5. Create a Plan of attack for your community service project. Help students plan out their project with a realistic timeline so that they can measure their progress. Encourage them to think about how they can publicize their efforts so that more people can get involved. Once they have completed their project, invite school and/or community leaders to celebrate their efforts.
6. Brainstorm what was learned during the community project and whole unit of study (depending on lessons that were taught). Discuss with students the various ways that they made a difference. Ask students to fill out the Make a Difference worksheet, keeping in mind all of the lessons that they’ve learned.
7. Use the ideas expressed in the worksheet for a class bulletin board or poster that can be hung in a prominent location within the school or in a local community center. Students can write their ideas on paper dolls or paper houses that can be placed artistically together to create a community of caring citizens.
Grades 3rd- 4th: Listening and Speaking Strategies Students listen critically and respond appropriately to oral communication. They speak in a manner that guides the listener to understand important ideas by using proper phrasing, pitch, and modulation.
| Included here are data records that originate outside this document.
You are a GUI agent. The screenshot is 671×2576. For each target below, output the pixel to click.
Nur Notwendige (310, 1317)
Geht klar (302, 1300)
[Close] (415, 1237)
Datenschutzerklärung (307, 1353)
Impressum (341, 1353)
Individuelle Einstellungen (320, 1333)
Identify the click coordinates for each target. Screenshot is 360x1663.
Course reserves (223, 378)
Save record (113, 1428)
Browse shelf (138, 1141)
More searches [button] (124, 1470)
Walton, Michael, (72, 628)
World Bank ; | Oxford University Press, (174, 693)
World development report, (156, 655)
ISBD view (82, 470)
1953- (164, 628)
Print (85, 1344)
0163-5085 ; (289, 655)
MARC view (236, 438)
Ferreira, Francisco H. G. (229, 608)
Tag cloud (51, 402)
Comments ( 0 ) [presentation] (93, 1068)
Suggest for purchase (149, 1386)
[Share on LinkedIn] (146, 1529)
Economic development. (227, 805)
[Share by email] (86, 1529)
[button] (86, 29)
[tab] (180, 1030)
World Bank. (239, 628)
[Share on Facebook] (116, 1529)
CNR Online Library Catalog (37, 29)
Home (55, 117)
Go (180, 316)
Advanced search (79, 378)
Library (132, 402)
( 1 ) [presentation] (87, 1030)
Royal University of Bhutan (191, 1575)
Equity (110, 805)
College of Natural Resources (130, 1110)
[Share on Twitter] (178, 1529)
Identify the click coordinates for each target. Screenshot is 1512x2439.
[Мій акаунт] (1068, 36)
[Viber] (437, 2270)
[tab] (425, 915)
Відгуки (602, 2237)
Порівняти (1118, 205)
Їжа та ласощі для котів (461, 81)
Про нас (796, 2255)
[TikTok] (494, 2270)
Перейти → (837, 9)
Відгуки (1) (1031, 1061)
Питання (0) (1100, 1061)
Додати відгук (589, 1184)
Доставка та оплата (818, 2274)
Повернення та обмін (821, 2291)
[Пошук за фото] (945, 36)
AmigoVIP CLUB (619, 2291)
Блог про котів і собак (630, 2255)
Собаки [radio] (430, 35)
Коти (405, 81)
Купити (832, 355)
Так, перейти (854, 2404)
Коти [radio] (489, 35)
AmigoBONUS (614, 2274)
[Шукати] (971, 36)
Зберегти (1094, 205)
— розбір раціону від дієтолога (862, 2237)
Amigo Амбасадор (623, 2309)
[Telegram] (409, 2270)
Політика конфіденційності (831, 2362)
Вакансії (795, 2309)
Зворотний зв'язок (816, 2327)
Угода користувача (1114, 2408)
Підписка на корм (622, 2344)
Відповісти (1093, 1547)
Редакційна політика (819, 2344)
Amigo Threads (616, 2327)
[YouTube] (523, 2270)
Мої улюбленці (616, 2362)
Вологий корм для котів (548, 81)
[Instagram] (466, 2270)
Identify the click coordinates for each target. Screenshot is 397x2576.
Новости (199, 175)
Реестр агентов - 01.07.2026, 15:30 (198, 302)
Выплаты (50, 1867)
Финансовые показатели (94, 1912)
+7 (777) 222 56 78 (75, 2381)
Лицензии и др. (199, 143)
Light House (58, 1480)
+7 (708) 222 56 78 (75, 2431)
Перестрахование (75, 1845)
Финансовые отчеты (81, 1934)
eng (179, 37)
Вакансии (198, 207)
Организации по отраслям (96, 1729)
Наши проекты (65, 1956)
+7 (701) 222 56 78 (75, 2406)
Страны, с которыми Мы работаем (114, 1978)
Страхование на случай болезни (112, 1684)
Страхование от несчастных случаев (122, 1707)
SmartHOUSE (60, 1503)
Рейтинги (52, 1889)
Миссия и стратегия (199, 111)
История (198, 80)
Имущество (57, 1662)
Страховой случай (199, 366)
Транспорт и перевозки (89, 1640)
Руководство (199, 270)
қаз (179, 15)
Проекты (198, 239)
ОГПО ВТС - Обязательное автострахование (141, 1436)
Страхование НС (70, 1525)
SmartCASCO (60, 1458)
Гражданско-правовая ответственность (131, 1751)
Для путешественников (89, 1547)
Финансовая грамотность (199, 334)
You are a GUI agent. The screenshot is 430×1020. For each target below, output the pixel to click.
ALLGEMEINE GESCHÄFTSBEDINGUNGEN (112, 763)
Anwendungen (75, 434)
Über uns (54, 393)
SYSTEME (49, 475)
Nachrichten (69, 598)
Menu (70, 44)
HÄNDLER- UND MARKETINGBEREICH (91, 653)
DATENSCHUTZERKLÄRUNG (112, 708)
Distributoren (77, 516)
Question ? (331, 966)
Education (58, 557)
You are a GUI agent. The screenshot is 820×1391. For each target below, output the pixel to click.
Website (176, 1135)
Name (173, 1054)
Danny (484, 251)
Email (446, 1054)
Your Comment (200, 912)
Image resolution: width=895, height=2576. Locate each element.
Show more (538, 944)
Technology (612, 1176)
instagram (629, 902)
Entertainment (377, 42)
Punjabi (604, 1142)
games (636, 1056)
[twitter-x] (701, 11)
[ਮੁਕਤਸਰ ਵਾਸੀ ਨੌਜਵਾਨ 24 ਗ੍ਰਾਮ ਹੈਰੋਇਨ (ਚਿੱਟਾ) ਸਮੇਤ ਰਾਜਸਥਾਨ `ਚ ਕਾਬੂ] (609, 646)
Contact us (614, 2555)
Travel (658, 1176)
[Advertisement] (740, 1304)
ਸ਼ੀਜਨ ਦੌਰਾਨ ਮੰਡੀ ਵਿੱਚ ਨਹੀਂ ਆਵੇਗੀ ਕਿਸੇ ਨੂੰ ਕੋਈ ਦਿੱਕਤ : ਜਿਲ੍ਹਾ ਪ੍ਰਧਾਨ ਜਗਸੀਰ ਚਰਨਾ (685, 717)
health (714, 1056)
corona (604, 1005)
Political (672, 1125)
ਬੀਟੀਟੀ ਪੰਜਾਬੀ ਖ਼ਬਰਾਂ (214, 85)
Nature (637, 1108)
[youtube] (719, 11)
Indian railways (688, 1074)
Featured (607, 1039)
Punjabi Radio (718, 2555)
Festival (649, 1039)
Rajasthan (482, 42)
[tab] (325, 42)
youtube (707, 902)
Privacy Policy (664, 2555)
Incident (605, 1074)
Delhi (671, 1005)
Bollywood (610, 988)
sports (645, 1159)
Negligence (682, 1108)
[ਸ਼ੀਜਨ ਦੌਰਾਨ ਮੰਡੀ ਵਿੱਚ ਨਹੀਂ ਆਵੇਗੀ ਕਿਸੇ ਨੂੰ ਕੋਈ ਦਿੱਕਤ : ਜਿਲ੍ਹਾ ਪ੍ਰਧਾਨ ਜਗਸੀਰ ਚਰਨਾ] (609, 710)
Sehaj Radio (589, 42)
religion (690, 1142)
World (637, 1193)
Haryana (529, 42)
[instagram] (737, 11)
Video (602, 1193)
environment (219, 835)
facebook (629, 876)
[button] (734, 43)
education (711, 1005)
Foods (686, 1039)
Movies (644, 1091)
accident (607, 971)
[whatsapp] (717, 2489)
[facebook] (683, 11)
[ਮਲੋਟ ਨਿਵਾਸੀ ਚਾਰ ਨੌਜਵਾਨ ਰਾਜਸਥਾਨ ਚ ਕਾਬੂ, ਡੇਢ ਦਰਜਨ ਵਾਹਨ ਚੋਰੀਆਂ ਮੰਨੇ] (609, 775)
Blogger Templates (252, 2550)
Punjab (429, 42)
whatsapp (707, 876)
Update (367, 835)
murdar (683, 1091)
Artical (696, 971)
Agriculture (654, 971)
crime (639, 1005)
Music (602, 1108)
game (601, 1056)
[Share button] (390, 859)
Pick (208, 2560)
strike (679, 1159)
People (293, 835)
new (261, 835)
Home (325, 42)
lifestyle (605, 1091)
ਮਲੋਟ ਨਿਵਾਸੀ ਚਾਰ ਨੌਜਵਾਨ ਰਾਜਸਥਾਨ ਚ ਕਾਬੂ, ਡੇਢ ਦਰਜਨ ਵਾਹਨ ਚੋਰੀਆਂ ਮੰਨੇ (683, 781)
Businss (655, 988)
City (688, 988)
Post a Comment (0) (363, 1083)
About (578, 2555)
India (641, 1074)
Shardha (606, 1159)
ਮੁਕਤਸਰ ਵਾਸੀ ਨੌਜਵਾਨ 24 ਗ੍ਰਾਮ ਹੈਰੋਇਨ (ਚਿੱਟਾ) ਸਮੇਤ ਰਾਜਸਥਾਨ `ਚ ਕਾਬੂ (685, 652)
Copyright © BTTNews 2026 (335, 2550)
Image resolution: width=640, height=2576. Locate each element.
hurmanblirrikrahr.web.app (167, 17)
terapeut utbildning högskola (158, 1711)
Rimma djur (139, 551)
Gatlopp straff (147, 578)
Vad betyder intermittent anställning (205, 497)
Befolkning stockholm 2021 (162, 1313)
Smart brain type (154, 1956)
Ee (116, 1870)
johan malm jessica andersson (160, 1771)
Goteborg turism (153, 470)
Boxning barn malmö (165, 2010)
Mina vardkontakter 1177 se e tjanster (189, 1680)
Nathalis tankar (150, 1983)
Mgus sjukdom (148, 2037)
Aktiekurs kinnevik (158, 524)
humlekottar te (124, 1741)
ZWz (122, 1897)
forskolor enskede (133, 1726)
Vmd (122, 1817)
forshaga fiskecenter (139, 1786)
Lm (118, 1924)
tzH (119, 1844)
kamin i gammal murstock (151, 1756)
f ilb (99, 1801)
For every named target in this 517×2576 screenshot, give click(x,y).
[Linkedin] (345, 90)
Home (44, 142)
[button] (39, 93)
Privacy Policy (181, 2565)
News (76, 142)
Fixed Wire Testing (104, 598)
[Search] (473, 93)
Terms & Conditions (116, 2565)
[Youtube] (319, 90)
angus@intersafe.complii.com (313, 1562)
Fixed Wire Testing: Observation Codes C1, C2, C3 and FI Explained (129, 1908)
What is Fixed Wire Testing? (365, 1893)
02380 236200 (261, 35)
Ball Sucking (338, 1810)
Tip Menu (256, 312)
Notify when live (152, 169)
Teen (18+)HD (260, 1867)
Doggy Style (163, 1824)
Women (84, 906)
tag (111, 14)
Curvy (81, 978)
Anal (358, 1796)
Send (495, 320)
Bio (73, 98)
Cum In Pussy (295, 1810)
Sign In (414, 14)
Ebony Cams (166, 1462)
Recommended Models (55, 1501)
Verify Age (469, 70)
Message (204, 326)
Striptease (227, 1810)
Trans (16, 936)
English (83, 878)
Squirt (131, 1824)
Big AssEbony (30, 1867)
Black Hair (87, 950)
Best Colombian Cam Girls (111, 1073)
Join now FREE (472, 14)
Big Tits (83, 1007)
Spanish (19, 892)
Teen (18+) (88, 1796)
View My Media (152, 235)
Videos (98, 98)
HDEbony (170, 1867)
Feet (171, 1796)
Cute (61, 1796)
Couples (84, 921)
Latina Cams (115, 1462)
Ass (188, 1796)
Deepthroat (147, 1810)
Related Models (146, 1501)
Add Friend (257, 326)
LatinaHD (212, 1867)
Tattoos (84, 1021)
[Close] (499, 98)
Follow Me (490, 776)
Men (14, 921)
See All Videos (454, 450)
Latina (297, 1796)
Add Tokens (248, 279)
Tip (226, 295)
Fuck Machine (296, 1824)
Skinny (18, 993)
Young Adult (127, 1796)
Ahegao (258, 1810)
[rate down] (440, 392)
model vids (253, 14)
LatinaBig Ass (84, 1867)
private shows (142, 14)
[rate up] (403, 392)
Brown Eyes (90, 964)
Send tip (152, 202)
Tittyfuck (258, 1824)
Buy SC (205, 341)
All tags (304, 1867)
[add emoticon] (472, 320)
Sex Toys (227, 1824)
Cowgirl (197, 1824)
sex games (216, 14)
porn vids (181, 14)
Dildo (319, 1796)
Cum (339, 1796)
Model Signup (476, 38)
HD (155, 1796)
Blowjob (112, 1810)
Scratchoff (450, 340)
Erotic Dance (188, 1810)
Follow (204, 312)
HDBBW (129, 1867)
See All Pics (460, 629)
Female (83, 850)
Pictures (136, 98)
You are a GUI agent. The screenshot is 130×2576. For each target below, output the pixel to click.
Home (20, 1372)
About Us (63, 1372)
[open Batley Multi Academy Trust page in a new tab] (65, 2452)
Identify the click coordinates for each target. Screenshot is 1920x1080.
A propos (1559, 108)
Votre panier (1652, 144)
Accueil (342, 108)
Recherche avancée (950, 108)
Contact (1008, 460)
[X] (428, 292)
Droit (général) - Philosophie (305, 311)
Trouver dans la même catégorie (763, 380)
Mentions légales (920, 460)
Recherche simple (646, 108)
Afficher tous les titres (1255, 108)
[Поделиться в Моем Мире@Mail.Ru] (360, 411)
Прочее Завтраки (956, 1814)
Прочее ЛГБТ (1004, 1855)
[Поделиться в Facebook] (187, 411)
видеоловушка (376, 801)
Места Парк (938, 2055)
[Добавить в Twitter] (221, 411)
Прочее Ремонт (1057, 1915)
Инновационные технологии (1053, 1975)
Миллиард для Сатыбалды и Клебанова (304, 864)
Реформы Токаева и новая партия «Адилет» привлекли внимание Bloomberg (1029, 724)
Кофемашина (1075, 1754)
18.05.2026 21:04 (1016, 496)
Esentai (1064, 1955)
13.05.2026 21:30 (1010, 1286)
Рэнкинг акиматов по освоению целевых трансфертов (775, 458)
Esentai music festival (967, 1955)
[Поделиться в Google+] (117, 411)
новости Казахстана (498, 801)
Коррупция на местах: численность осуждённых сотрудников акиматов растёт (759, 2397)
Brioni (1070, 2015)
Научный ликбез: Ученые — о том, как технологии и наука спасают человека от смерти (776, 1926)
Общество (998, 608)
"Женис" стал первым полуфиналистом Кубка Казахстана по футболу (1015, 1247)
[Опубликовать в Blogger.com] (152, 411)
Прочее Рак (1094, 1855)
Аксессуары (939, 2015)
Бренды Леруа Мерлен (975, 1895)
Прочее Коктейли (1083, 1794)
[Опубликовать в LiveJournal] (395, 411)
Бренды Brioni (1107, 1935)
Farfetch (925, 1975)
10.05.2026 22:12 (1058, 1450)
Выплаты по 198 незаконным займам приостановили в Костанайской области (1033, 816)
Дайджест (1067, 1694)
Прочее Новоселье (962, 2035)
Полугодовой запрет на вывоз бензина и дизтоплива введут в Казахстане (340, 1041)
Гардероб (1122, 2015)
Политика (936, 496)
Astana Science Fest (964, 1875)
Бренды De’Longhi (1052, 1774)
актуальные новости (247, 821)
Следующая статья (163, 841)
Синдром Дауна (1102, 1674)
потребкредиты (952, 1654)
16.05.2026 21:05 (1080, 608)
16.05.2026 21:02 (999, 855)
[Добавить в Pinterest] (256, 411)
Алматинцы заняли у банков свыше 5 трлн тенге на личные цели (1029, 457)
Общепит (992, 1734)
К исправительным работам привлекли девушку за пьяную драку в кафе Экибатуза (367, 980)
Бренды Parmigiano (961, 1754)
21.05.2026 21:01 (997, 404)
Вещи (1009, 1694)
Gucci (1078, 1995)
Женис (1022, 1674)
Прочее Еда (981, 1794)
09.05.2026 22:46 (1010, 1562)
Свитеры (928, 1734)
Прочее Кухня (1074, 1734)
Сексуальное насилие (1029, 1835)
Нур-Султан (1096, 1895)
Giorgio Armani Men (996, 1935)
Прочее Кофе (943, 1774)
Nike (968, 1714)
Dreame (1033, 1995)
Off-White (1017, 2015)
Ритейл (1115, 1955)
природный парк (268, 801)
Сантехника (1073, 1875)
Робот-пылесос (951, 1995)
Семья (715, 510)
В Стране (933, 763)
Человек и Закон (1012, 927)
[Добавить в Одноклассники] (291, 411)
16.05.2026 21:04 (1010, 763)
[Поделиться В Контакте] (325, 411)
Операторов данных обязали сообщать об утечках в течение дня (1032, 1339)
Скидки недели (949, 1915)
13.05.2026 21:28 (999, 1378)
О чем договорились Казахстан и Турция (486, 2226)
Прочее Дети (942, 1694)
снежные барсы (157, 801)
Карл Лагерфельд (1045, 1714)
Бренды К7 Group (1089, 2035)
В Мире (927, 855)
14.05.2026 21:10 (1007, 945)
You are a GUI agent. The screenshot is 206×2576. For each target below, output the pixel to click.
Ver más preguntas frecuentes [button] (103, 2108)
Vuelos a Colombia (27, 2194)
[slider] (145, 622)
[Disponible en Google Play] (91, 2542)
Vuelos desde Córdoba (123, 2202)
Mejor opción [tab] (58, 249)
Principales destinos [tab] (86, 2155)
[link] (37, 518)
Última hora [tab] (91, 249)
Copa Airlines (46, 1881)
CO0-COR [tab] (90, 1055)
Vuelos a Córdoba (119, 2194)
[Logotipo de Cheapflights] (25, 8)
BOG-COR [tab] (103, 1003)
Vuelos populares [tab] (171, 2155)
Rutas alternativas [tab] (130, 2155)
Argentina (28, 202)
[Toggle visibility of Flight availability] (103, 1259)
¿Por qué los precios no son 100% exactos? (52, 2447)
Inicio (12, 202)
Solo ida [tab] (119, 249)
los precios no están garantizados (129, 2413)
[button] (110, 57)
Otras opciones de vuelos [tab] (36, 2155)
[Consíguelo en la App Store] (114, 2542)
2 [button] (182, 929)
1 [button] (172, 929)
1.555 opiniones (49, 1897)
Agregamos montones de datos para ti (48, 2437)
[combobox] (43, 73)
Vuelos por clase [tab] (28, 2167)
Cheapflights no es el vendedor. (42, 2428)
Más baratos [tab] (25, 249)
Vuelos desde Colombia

Grades 3rd- 4th: Writing Strategies
Students write clear, coherent sentences and paragraphs that develop a central idea. Their writing shows they consider the audience and purpose. Students progress through the stages of the writing process (e.g., prewriting, drafting, revising, editing successive versions).
Strategies Students write clear, coherent, and focused essays. The writing
exhibits the students’ awareness of the audience and purpose. Essays contain
formal introductions, supporting evidence, and conclusions. Students progress
through the stages of the writing process as needed.
Make A Difference
Write a list of ways that you think you can make a difference in your community.